**ОТРЫВОК О ЦВЕТАЕВОЙ**
Завершая свои отношения со Штейгером, Цветаева начинает обдумывать эти вопросы, подводить итог своим поэтическим успехам, равно как и тем жертвам и компромиссам, которых они стоили. В ходе этих размышлений она переосмысливает свою пожизненную битву за поэзию как неизбежное сражение против: не только против своих старых противников – тела, пола, нудной рутины быта, творческого бесплодия – но и против человечности, нравственности, добра. В своих попытках отделить душу от тела, что было с необходимостью вызвано парадоксальным соединением в ней женского пола и поэтического дара, она нарушила священную цельность человеческой жизни во всем ее сложном двуединстве. Это, конечно, не входило в ее намерения – однако она не сделала ничего, чтобы предотвратить случившееся. Она служила одной поэзии, ни на мгновение не допуская преданности двум богам. Эссе 1932 года «Искусство при свете совести», написанное, когда до самоубийства оставалось еще почти десять лет, питается этой мучившей ее в последние годы безысходной нравственной проблемой. Однако идеи, лежащие в основании этого эссе, сформировались в ее сознании не в последние годы, а на протяжении многих лет постепенно выкристаллизовывались в стихах.

**ИСХОДНЫЕ СТРОКИ**
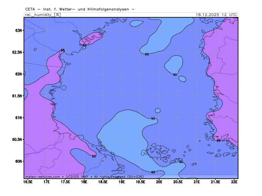
Task: Click the meteo-services.com watermark link
Action: 43,177
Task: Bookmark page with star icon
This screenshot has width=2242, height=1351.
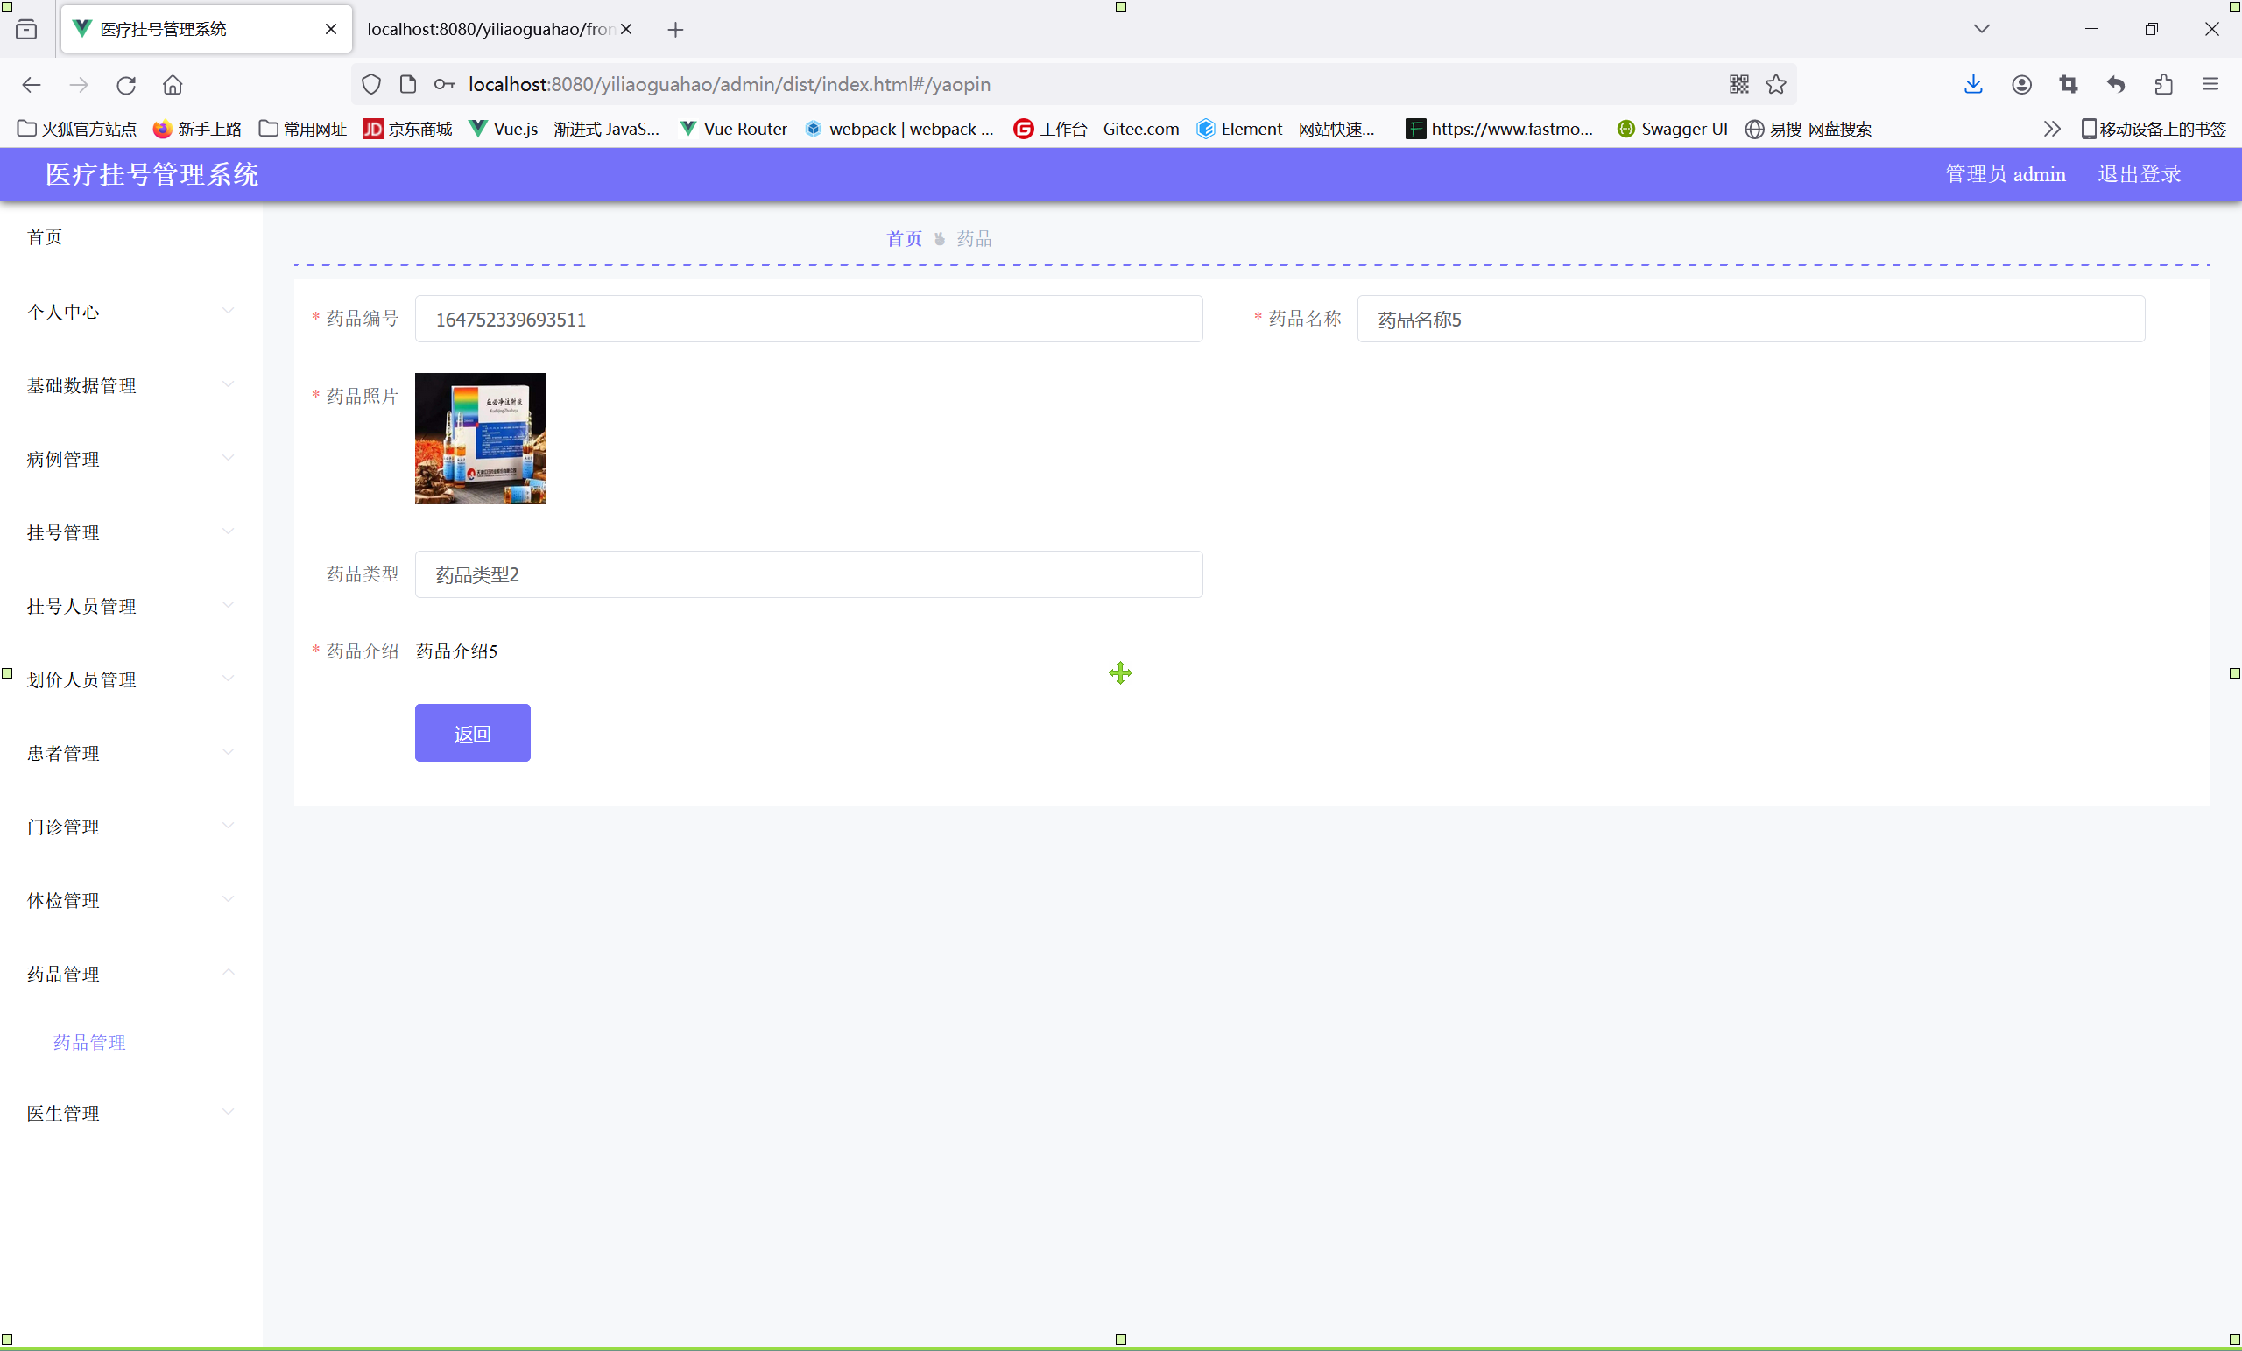Action: (x=1775, y=85)
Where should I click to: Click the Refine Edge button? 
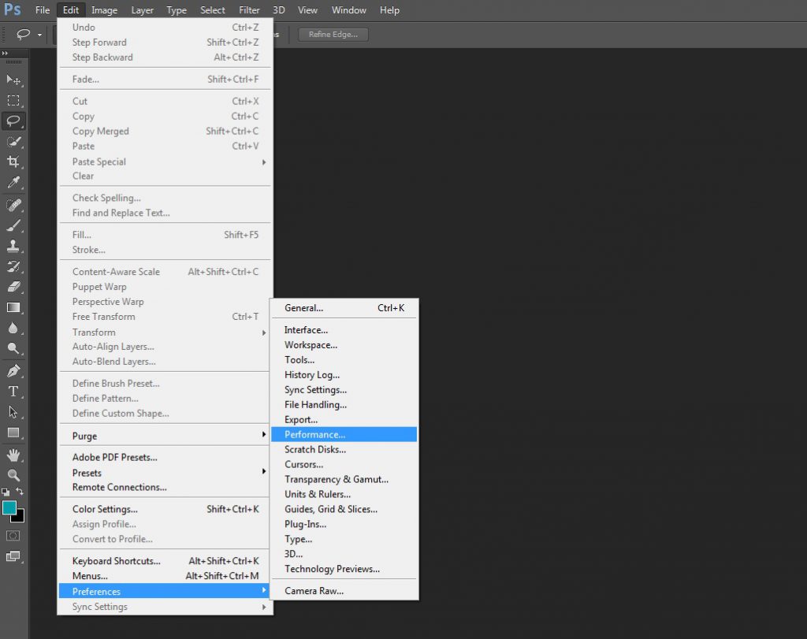(x=333, y=35)
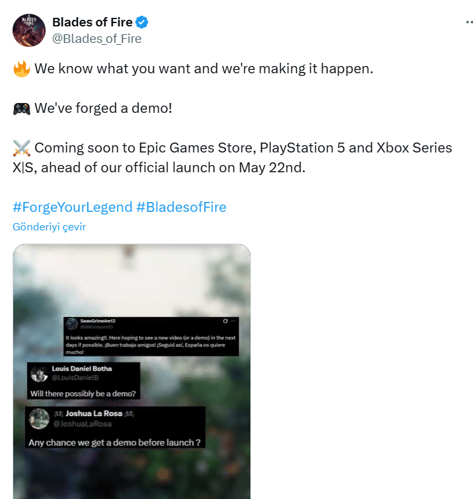Click Joshua La Rosa's avatar picture
This screenshot has height=499, width=473.
click(x=39, y=418)
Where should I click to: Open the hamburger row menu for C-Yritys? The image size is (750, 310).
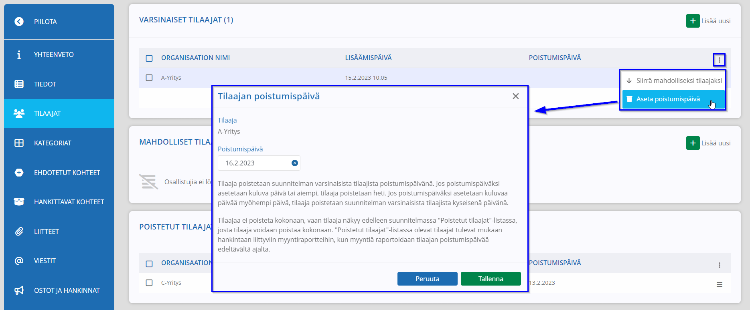pyautogui.click(x=720, y=284)
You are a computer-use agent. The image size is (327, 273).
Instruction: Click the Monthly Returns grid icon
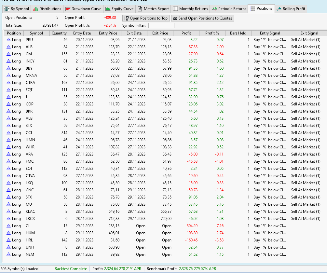point(175,9)
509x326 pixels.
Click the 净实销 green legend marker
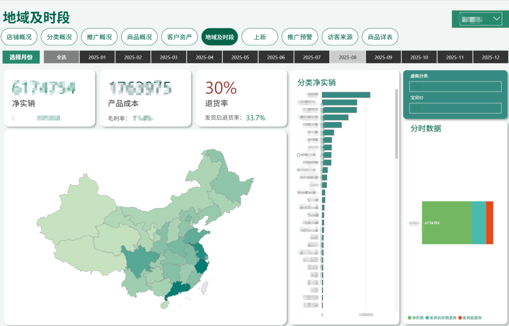click(x=409, y=318)
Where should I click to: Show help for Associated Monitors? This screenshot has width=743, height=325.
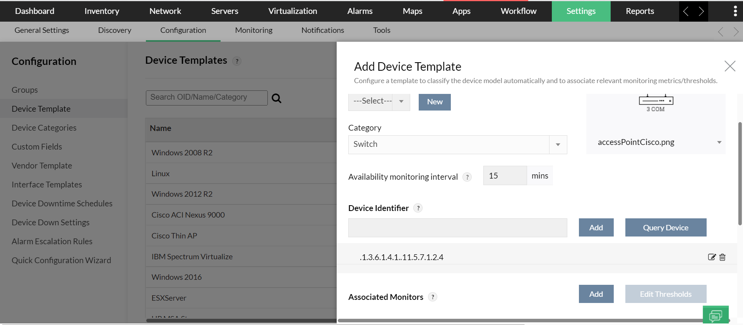pos(433,297)
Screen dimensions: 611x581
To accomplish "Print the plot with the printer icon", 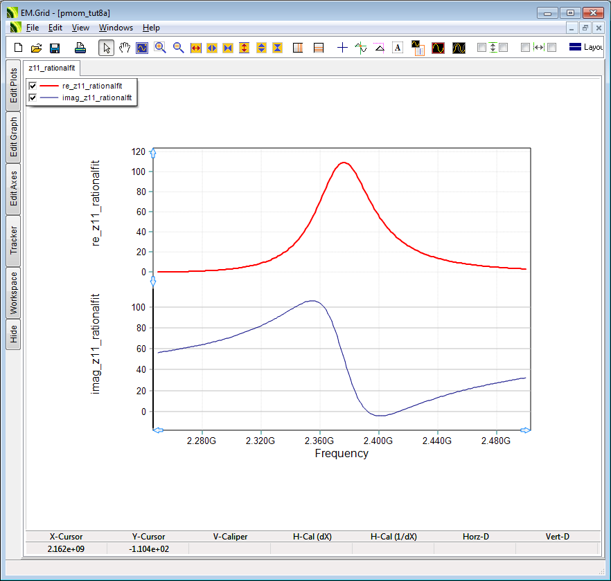I will tap(80, 48).
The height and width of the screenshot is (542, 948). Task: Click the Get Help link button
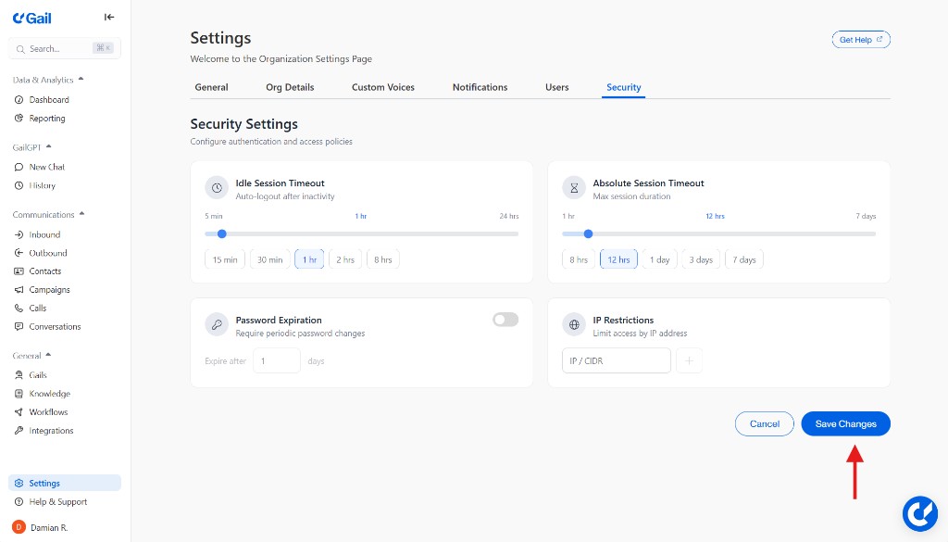861,40
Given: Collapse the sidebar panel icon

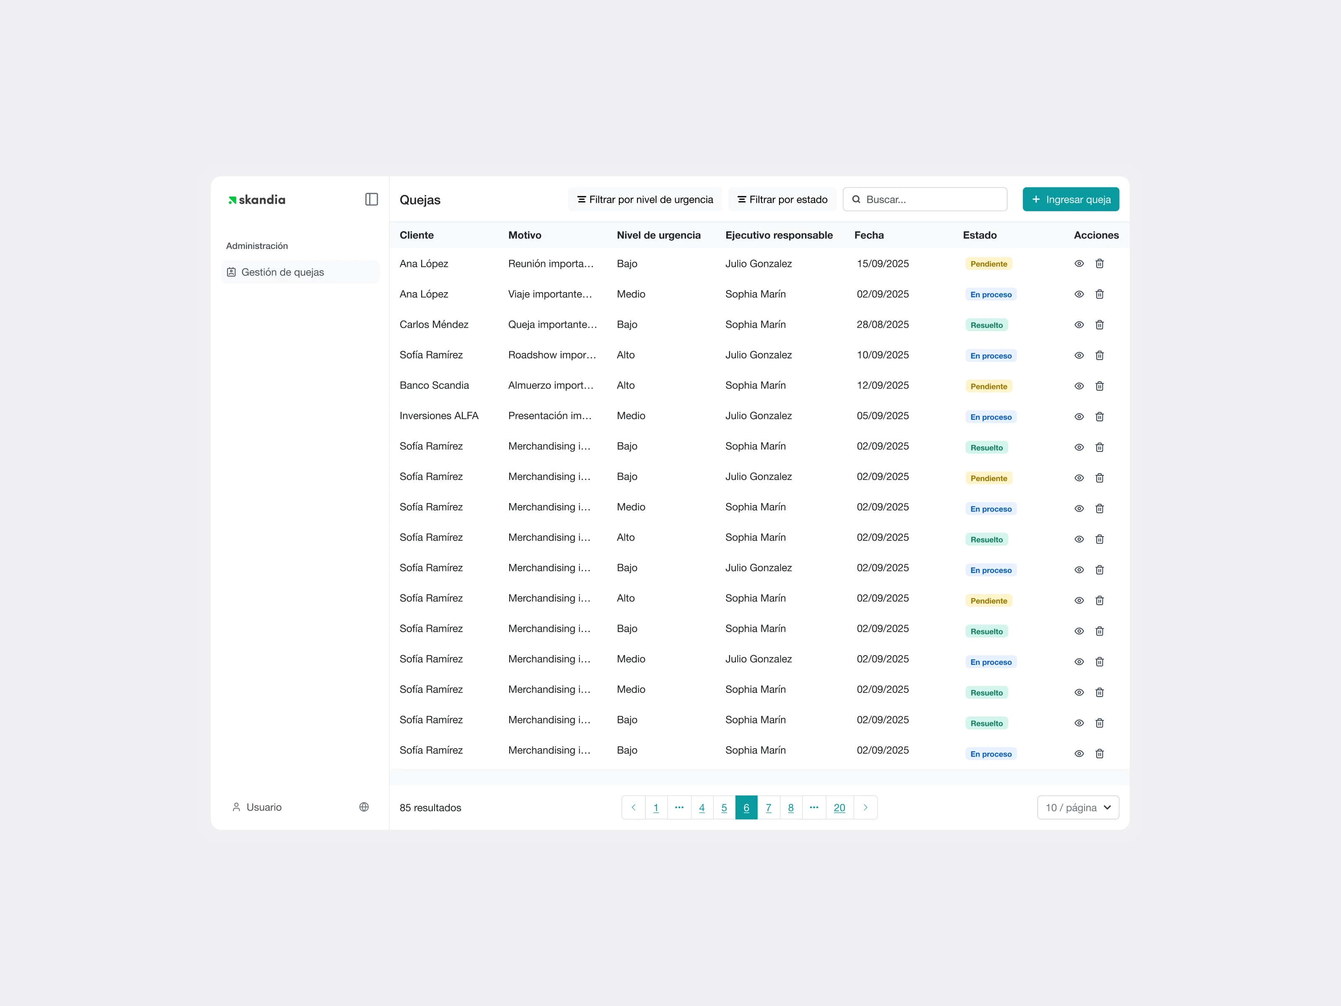Looking at the screenshot, I should tap(371, 200).
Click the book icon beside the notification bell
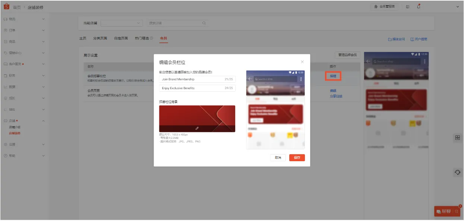 pyautogui.click(x=408, y=6)
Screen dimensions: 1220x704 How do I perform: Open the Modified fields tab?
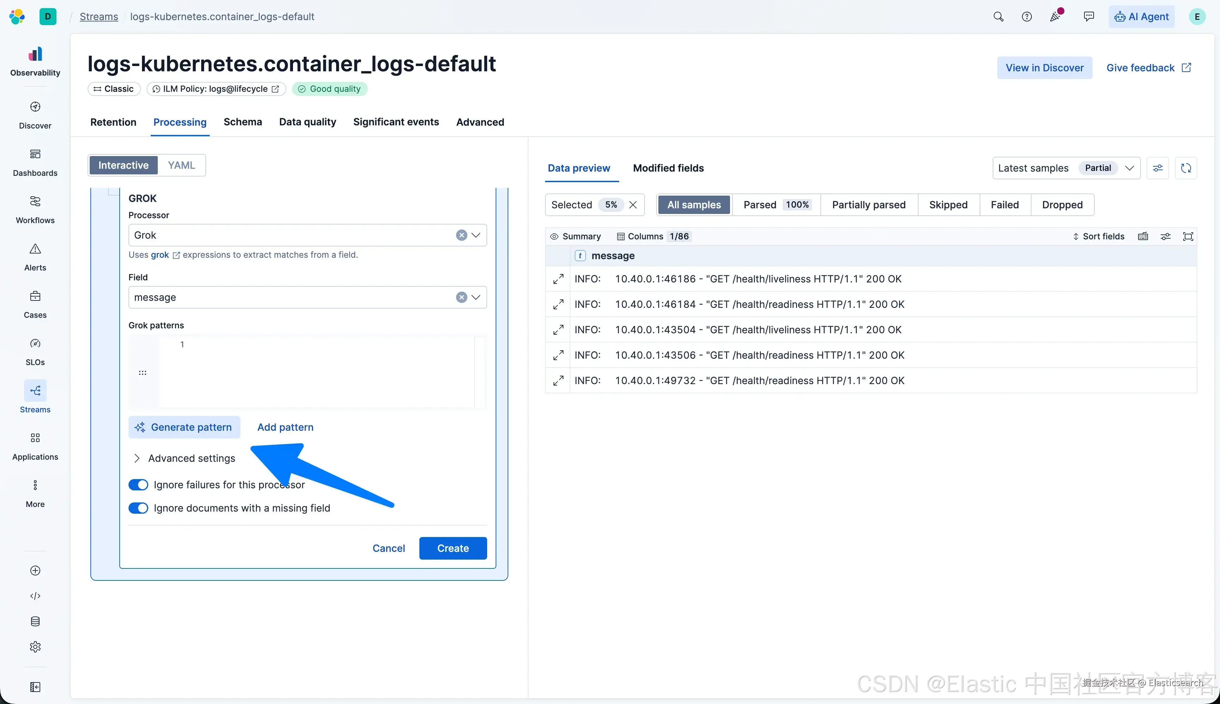click(668, 168)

**ЧТО СДЕЛАТЬ**
1. Объясните по отрывку о Цветаевой, чем было вызвано её стремление отделить душу от тела. Уложитесь в одно–три предложения.
2. Продолжите отрывок о Цветаевой, начиная сразу после его последнего предложения.
Строки — самостоятельный материал, отдельный от отрывка о Цветаевой.

**ОТВЕТЫ**
1. Это стремление было с необходимостью вызвано парадоксальным соединением в Цветаевой женского пола и поэтического дара.

2.
Еще в 1925 году, то есть до знакомства с Рильке, в стихотворениях, завершающих книгу Цветаевой «После России», можно найти несколько текстов, говорящих о ее поэтическом истощении: в них внимание поэта начинает смещаться от предельных духовных усилий своего невозможного романа с Пастернаком к практическим обязательствам повседневной, семейной жизни. Одно из таких стихотворений – «Жив, а не умер…» (2: 254), где Цветаева возвращается к аллегорическому образу музы, чтобы описать тупик женского поэтического мифа, – и обнаруживает, что ее муза из сурового, дарующего спасение ангела, какой она (он) была в поэме «На Красном Коне», превратилась в терзающего ее изнутри демона[356]:

Жив, а не умер

Демон во мне!

В теле как в трюме,

В себе как в тюрьме.

Далее Цветаева пишет о том, что все поэты – союзники в (неизбежно обреченном на поражение) противостоянии собственной физической сущности, в бунте, который она, следуя опасной логике, определяет как протест против (якобы) патерналистской «традиции» телесного воплощения:

(Только поэты

В кости́ как во лжи!)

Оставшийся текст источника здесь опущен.